Big Boom: Lightning Strikes, Hail Near AccuWeather HQ
UPDATE: AccuWeather.com's Elliot Abrams also talked to someone at the Penn State Golf Course across the road who thought that the strike might have hit the new clubhouse under construction. I also considered the water tower which is in the area.
Tuesday was a fairly eventful day for severe weather in Pennsylvania, despite the SPC only having a tiny sliver of the Northeast part of the state in a Slight Risk very late in the day. The north/central parts of the state were in a General Risk. Storms started to break out in the north-central part of the state in the afternoon and two major storms moved through State College, Pennsylvania, home of AccuWeather HQ [Google Map]. At 1:26 PM, a large lightning strike hit about 2,000 feet behind our building. I was running a video camera pointed out my window at the front of the building, so you can only see a flash, but you can hear the boom overdrive the mic and drone on for a while.

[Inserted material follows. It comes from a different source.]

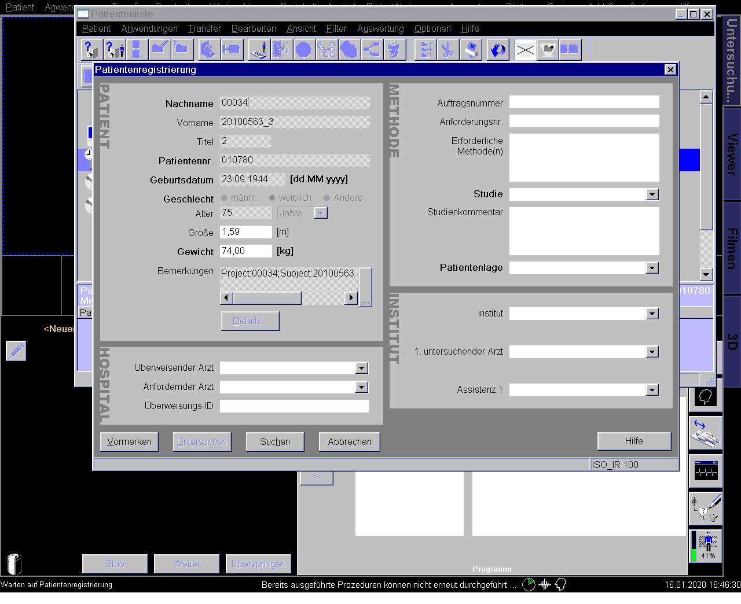The height and width of the screenshot is (604, 741).
Task: Open the Auswertung menu
Action: coord(380,28)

People across much of the town reported hearing the strike. It was a "positive stroke" which are known for being louder, brighter, and causing more damage than their more-common cousins, the negative strokes. According to lightning data from Vaisala, the lightning strike had an amperage of 58000 amps, in my experience higher than average but not extraordinary. Based on Vaisala's accuracy discussed last year, their location of the strike was almost assuredly correct when including their "confidence ellipses."
To try to hone it in a little more, I ran the audio through Camtasia Studio Pro which said that the time from the lightning strike to the thunder was 52 frames at 30 fps which would be 1.79 seconds. Sounds travels at 1135.17 feet per second at 82 degrees which calculates out to 2032 feet.*
Where was the strike exactly? However as my colleague Mike Sager points out: Lightning is a 3-d object; it's possible that it came as close as 2000 feet in the air before it veered off to hit the ground where Vaisala says it did; we can't know without a photograph. The inherent inaccuracies of video/audio and the fact that sound travels slightly faster or slower depending on temperature and humidity also complicate the matter. I am reasonably sure based on reports from AccuWeather HQ and a building across the street that the strike was in this direction, behind the building. I have drawn a transparent square around the area where my best guess is.
And that wasn't our last storm for the day. Around 3:15 another one rolled through, this one with pea to marble-sized hail according to reports on the Pennsylvania Storm Chasers Facebook Group. A couple photos were shown there as well, including these taken by AccuWeather.com on-air personality Angelica Campos. I can tell you from living here for 13 years that hail in Centre County is very rare and I was impressed with these pictures. I would have been out chasing it but - wouldn't you know - I was sitting in a meeting at work when it happened!
There were only a couple of NWS Spotter reports, one of 65 mph winds east of Allentown and another of trees down in Susquehanna County. On the Pennsylvania Storm Chasers Facebook Group, Matrona reported "70 mph wind damage here in Wilkes Barre" (Luzerne County). You can see a state-wide radar loop for the day on the Pennsylvania Storm Chasers homepage. Lightning was fairly common with these storms in the NE quadrant of the state.
A closeup zoom with AccuWeather.com RadarPlus (loop | | zoomed-out loop | download zoomed-out loop of the 3:15 storm shows the strong reflectivity signature indicating hail over North Atherton Street, which was confirmed by the Facebook Photos.
Note in the radar loop below (download loop) how this storm cell took a sudden turn south just before it got to me. I'm not sure why that happened.
*Since one mile = 5280 feet, the old adage that 5 seconds equals one mile is pretty close - 5675.85 at 82 degrees, slightly less or more depending on the temperature and humidity.